Rate Limiting
Definition
Rate limiting caps how many requests a client can make in a window of time, protecting a service from overload, abuse, and runaway costs. The common algorithms are the token bucket, which allows short bursts and refills steadily, and the leaky bucket, which enforces a constant output rate.
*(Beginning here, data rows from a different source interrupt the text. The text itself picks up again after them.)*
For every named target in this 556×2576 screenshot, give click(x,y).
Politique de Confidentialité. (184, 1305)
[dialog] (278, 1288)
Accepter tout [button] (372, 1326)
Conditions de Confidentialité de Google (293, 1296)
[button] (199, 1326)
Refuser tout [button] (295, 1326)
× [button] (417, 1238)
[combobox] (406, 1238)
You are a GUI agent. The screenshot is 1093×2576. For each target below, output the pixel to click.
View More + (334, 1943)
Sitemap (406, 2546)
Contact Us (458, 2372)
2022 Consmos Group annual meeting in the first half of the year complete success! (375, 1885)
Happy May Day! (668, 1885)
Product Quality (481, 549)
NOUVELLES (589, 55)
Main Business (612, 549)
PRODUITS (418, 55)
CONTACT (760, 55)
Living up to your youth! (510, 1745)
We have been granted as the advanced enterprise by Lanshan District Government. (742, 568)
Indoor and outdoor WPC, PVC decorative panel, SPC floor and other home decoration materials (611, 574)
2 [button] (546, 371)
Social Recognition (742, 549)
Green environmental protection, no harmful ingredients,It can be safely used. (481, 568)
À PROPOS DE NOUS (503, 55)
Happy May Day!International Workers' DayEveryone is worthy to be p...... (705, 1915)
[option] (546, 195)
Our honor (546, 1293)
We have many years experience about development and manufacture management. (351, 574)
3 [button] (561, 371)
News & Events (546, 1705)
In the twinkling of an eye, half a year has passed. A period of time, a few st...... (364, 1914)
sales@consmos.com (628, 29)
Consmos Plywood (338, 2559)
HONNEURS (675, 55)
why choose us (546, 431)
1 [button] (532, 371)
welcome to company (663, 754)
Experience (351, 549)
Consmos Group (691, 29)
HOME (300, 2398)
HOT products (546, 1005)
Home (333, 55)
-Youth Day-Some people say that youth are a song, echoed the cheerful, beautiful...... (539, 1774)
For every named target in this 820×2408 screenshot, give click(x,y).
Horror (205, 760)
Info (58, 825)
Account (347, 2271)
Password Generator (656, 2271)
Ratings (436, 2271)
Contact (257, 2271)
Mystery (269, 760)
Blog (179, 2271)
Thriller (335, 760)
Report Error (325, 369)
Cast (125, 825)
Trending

When a client goes over the limit the server returns HTTP 429 with Retry-After so a well-behaved client can back off.
Key Takeaways
- Rate limiting protects a backend from being swamped by one noisy client, a retry storm, or a denial-of-service attempt.
- Token bucket allows bursts and refills steadily; leaky bucket smooths traffic to a constant rate.
- In a distributed setup the counter must be shared, usually in Redis with INCR plus a TTL or an atomic Lua script.
- Return HTTP 429 with X-RateLimit-* headers and Retry-After so clients can throttle themselves instead of hammering you.
How It Works
- Choose the limit and window, for example 100 requests per minute per API key.
- On each request, atomically increment the client’s counter in a shared store and check it against the limit.
- If the request is under the limit, allow it; otherwise reject with HTTP 429 and a Retry-After hint.
- Counters expire at the end of the window (token bucket refills over time) so the budget resets.
Where It Is Used
- Cloudflare, Stripe, and GitHub all expose rate limits with X-RateLimit headers on their APIs.
- NGINX and Envoy ship built-in rate limiting at the proxy layer.
- Redis is the standard backing store for distributed limiters because INCR and EXPIRE are atomic and fast.